Tuesday, September 22, 2015

Alternalien Development Part 3: Market Value

We did an exercise today where we came up with all the possible features that would go into this game.  It was everything from the high concept of platforming to a single floor tile.  We were then given Monopoly money to assign what each of us thought the value of that feature was.  The highest was the concept of movement as a basic need with a score of 3161.



After we returned from that, we immediately got into planning for the first sprint with three teams.  Two were designing two arctic levels, while my team was completely animating the Crusher.  Our first sprint begins next week.

Alternalien Development Part 2: The Cave continued

After sleeping on the problem of huge, detailed matte backgrounds.  I came up with a solution that I brought to the PO.  Instead of using painting for the backgrounds, I suggested we use tiled backgrounds.  This is one I made for the Base levels.


This is much better for a few reasons.  It allows for a lot more variety, instead of relying of the artists to take hours to make three or four backgrounds, the designers can make their own custom backgrounds.  Plus, it stylistically fits in with the art style; simple and minimilistic.  The PO liked this idea and has now tasked the art team with making tilesets for all four biomes.

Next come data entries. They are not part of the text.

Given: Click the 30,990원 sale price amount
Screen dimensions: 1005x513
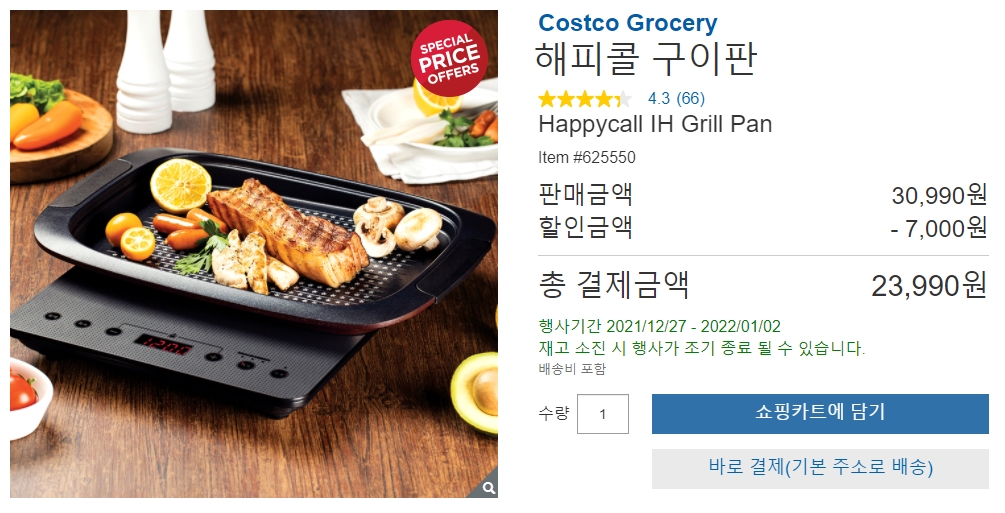Looking at the screenshot, I should click(x=939, y=195).
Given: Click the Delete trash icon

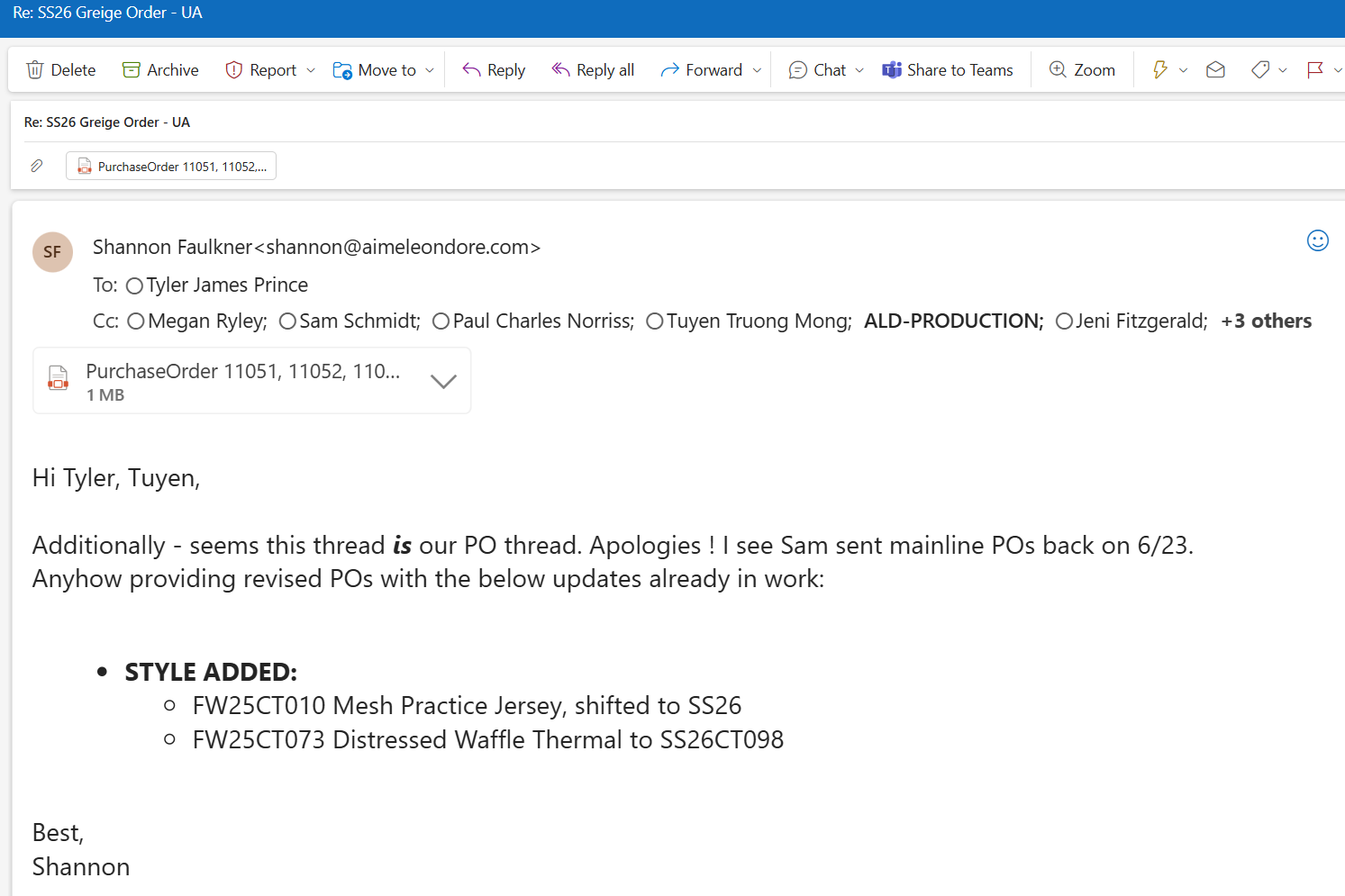Looking at the screenshot, I should (x=35, y=70).
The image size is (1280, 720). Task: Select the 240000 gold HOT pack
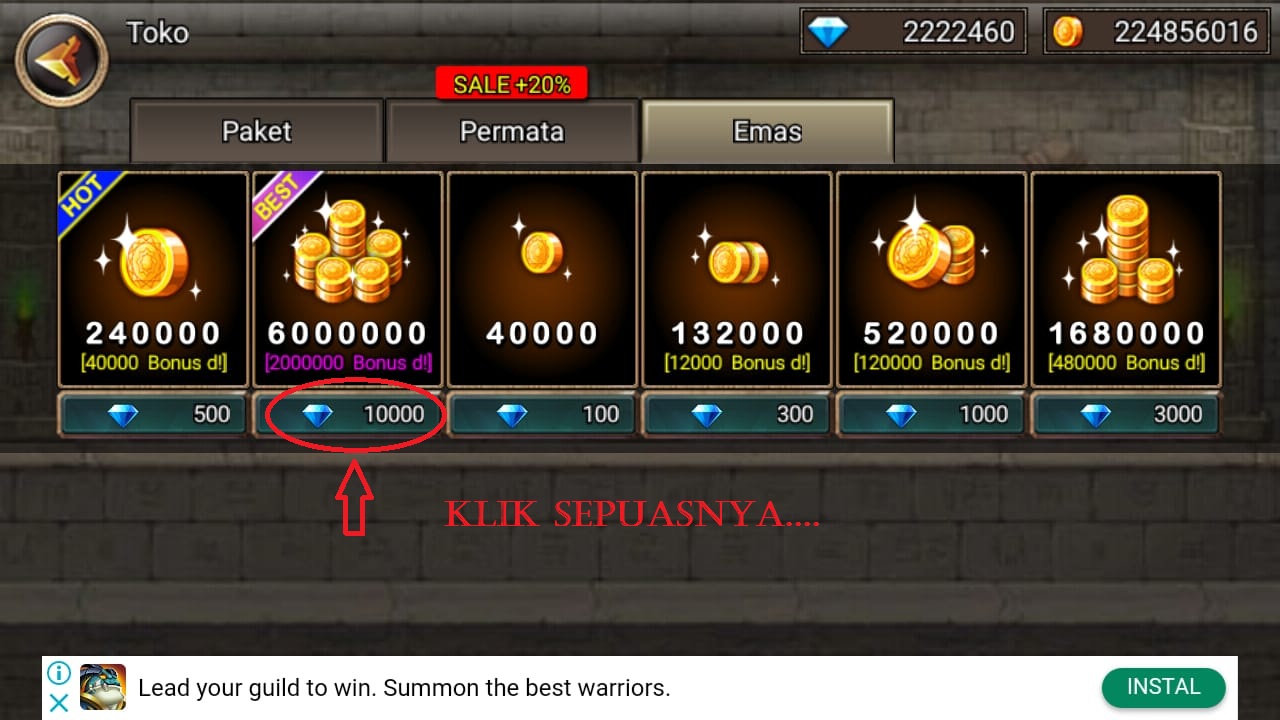(x=153, y=279)
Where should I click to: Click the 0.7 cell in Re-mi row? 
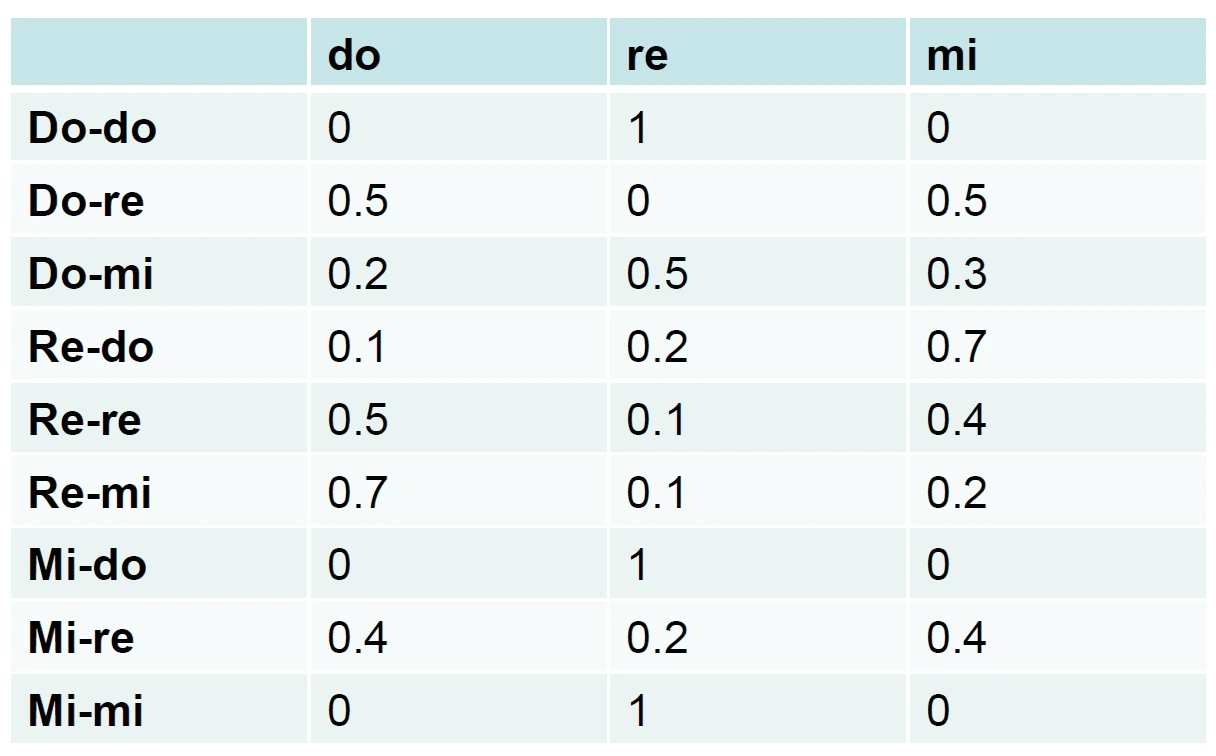coord(358,493)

Saturday, September 19, 2015

Alternalien Development Part 1: Jump Free

We continued to plan for Sprint 1 by doing planning poker.  Planning poker is an agile technique that uses numbers in the Fibonacci sequence to give effort scores to various features.  Being the Art Lead, I put all the various sprite an backgrounds and we voted on their values.  Usually, floor tiles take the least amount of effort, while characters and backgrounds take significantly more.

These are some example character sprites that took around 30 min - 1 hour work.  They may not look like much, but most of the work went into tweaking them just right.